I had Gunny on the porch with me Halloween night. Most kids where fine with him, there were a couple who stood frozen as soon as they saw him. One asked if he was a wolf. Too funny.


----------



## Dooney's Mom (May 10, 2011)

dazedtrucker said:


> I am right there with you...if I saw some1 walking a tarantula I would pee myself while running away :crazy: I totally get your point there...I had an incident in the bathroom once...just got out of the shower, bent over to brush out my hair, and there was this HUGE brown recluse on the wall INCHES from my face. I FREAKED, slammed backwards into the door, buck naked n dripping wet, scrambled out the door like a lunatic barely clutching my towel, screaming like a banshee  My stepson n DH were in the living room (I was also preggers...LOL!) while I was in complete naked freak out mode screaming KILL IT! I get the spider thing....


:spittingcoffee::rofl::rofl: I don't care who you are- that right there is making me laugh so hard I almost peed my pants- I'm sure it wasn't funny for you at the time!! I hate spiders too, and have many a trip/fall incident to get away from them. 

Jinx also cracked me up- I haven't really seen Dooney do anything again after I have laughed at her- will have to try this and see if I can get her to repeat behavior!

I have the same problem when I walk Dooney- most people will go to the other side of the street, unless they see us regularly on our evening walks and have watched her grow up.

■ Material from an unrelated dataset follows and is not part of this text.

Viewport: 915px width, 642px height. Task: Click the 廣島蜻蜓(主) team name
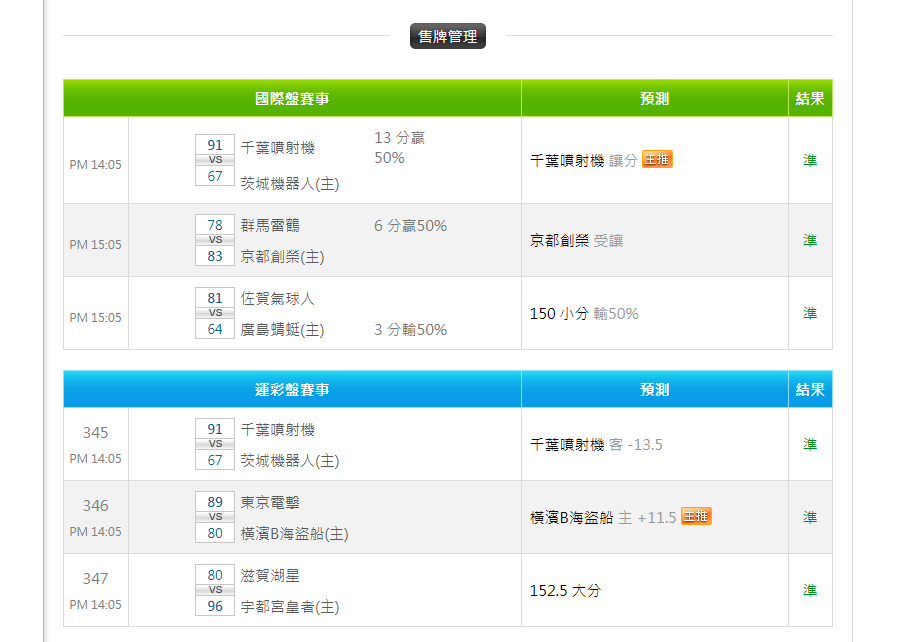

Now when I put Dooney's backpack on her for our walks- those SAME people will come across the road *TO US* to ask if they can pet her, they see the pack and I think they just assume "service dog" therefore she is safe... I had her out on Halloween as well (she did excellent) with her back pack on (carrying our water- LOL) and I can't even begin to tell you how many - "oh look a K9/cop dog" and heard several kids/parents whisper to their friends/kids- that is a working dog you aren't allowed to pet it" but no one ran to the other side to get away from us- in fact some walked a little too close for comfort 

My best friend is petrified of GSD's - she was attacked when she was little- she was fine with Skye because she was white- but a black and red attacked her- so she refuses to come to my house anymore- which since she lives 7 hours away isn't a big deal.


----------



## ayoitzrimz (Apr 14, 2010)

I get it, honestly I do. I didn't before. I would actually get pissed off that people would make that wide wide circle around us while we walked and stare at my dog waiting for him to do something. 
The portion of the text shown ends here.